**Direction:**
Reproduce the following material verbatim, preserving every line without alteration.

········

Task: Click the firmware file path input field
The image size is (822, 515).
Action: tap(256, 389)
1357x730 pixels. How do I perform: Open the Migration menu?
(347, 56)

········

**Answer:**
Task: Click the firmware file path input field
The image size is (822, 515).
Action: tap(256, 389)
1357x730 pixels. How do I perform: Open the Migration menu?
(347, 56)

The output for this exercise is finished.